Exercise directions: Rewrite the rows between the line holding "dungcuktc.vn (357, 1621)" and the line holding "焦作知产 (238, 69)", inclusive, replacing "Youtube" with "YouTube" and keeping everything else unchanged. Leave out the pictures.

Items:
● ● ●

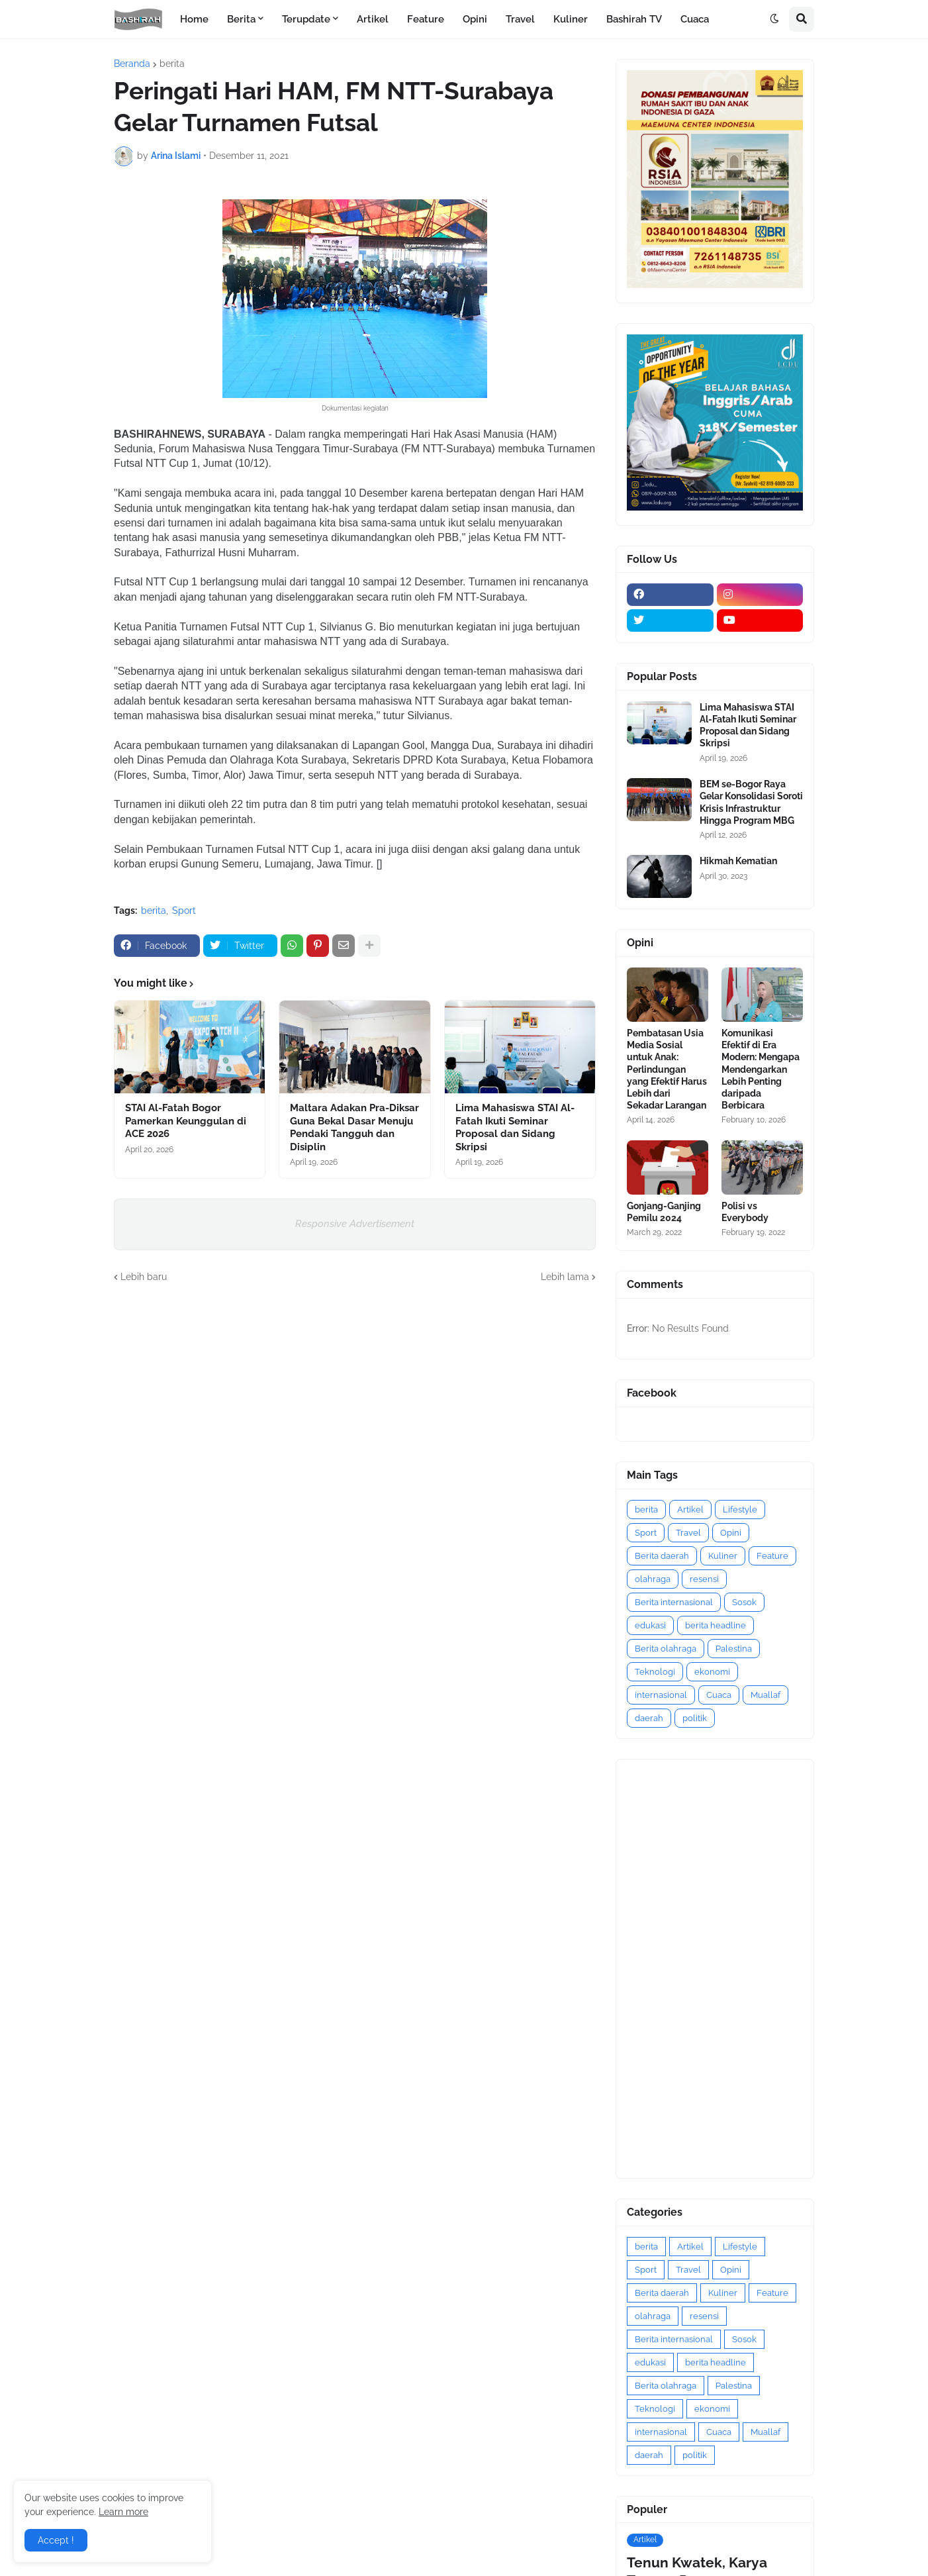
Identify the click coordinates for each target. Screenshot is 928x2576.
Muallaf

● ● ●

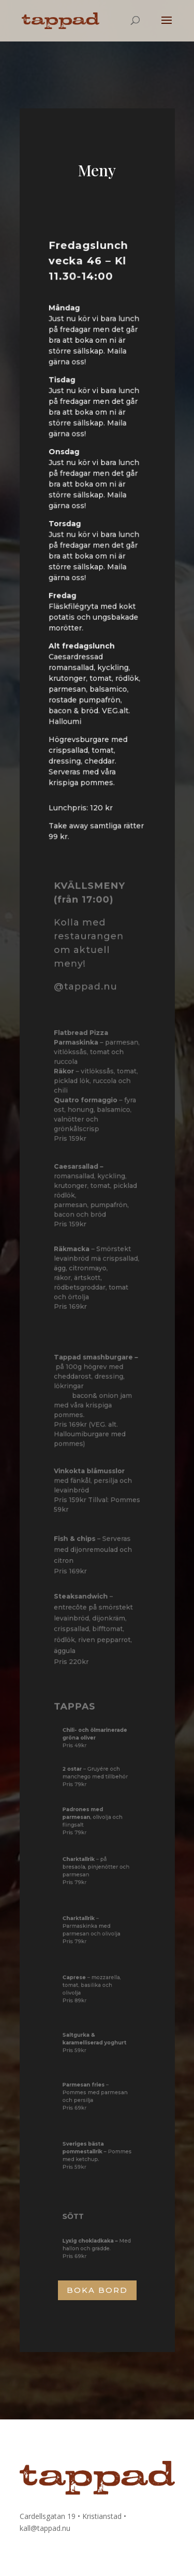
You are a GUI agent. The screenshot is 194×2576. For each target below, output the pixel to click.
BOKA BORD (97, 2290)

● ● ●

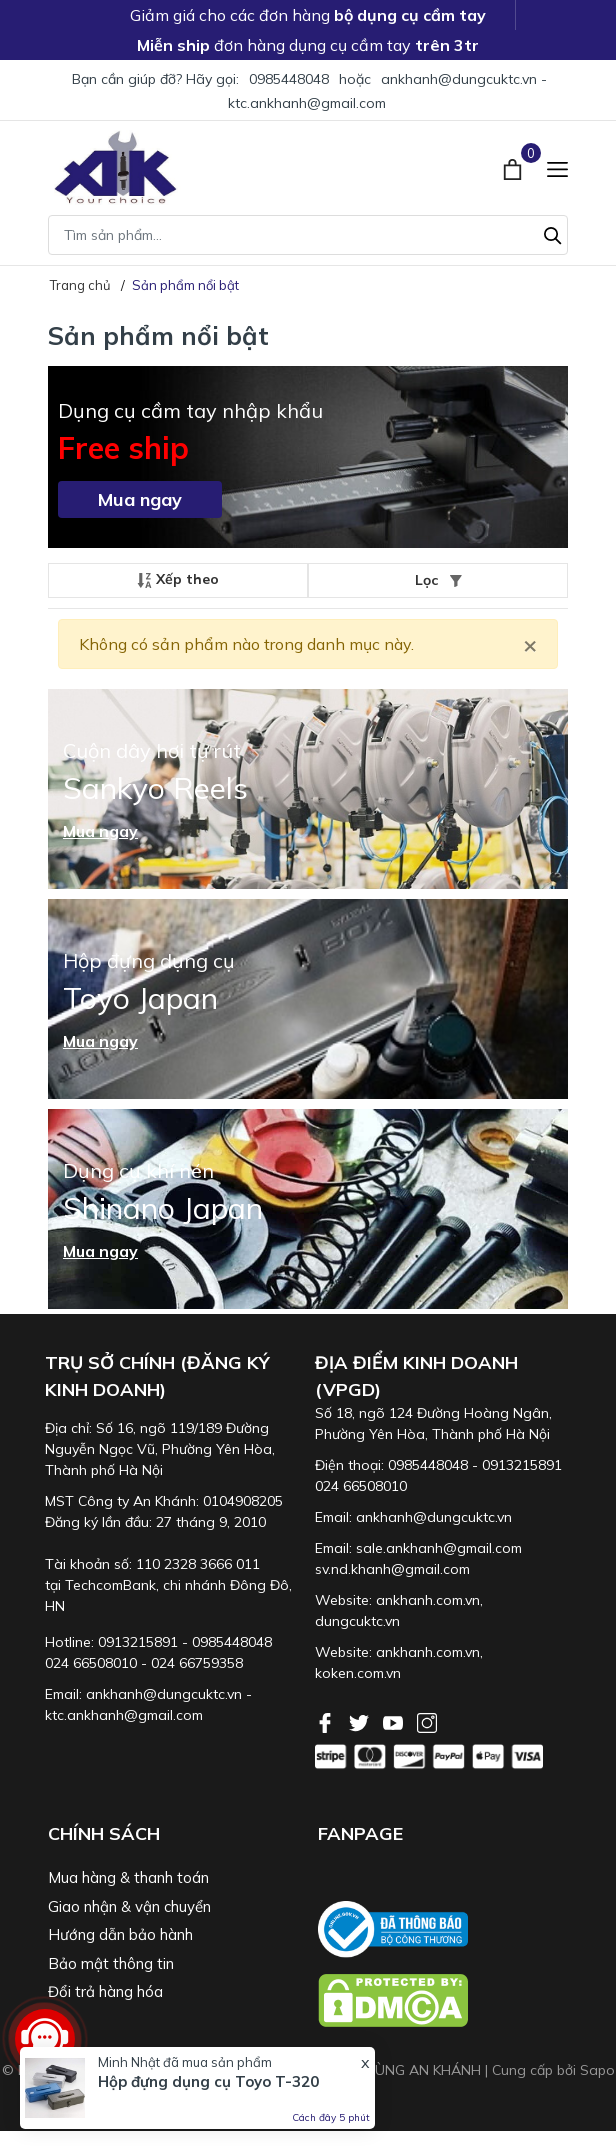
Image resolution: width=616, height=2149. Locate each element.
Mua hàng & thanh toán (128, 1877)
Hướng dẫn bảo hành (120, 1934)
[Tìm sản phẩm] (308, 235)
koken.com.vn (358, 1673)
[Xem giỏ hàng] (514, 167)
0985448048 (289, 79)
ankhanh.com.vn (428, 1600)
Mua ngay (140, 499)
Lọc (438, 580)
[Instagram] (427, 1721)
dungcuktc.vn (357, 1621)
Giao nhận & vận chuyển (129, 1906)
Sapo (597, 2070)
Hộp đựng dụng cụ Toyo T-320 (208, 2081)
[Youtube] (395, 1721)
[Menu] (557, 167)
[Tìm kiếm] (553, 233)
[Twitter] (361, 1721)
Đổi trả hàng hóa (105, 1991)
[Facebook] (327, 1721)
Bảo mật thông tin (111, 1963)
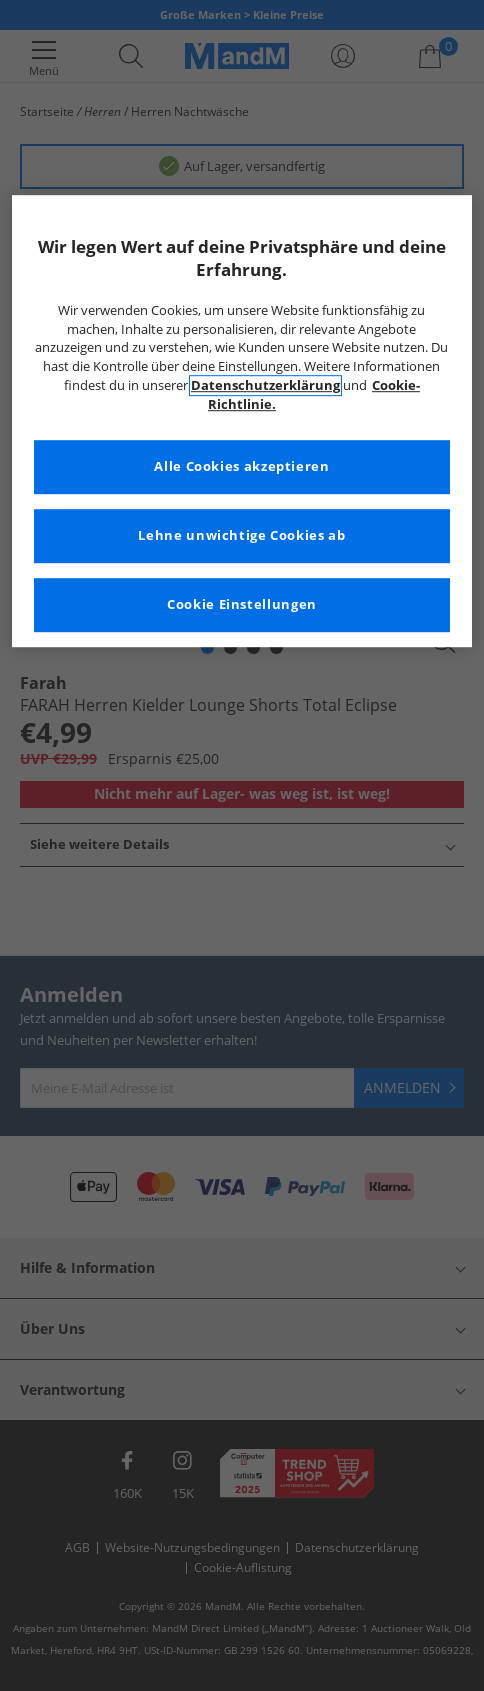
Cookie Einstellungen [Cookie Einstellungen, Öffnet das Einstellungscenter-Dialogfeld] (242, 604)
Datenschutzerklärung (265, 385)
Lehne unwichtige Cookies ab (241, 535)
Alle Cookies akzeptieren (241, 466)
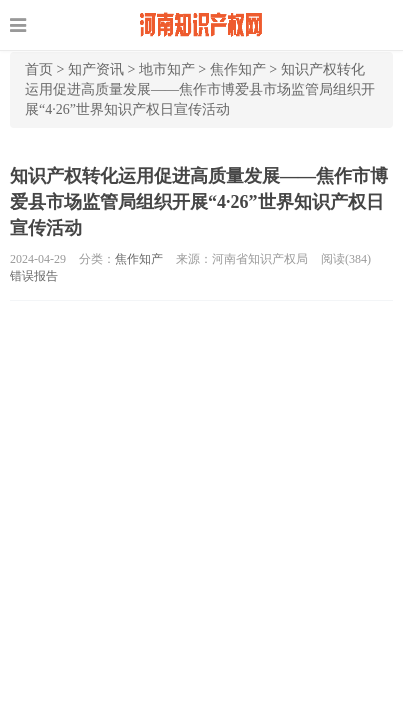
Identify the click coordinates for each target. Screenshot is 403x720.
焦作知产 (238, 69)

● ● ●

Written reply:
dungcuktc.vn (357, 1621)
Giao nhận & vận chuyển (129, 1906)
Sapo (597, 2070)
Hộp đựng dụng cụ Toyo T-320 (208, 2081)
[YouTube] (395, 1721)
[Menu] (557, 167)
[Tìm kiếm] (553, 233)
[Twitter] (361, 1721)
Đổi trả hàng hóa (105, 1991)
[Facebook] (327, 1721)
Bảo mật thông tin (111, 1963)
Cookie Einstellungen [Cookie Einstellungen, Öffnet das Einstellungscenter-Dialogfeld] (242, 604)
Datenschutzerklärung (265, 385)
Lehne unwichtige Cookies ab (241, 535)
Alle Cookies akzeptieren (241, 466)
Identify the click coordinates for each target. Screenshot is 403x720.
焦作知产 (238, 69)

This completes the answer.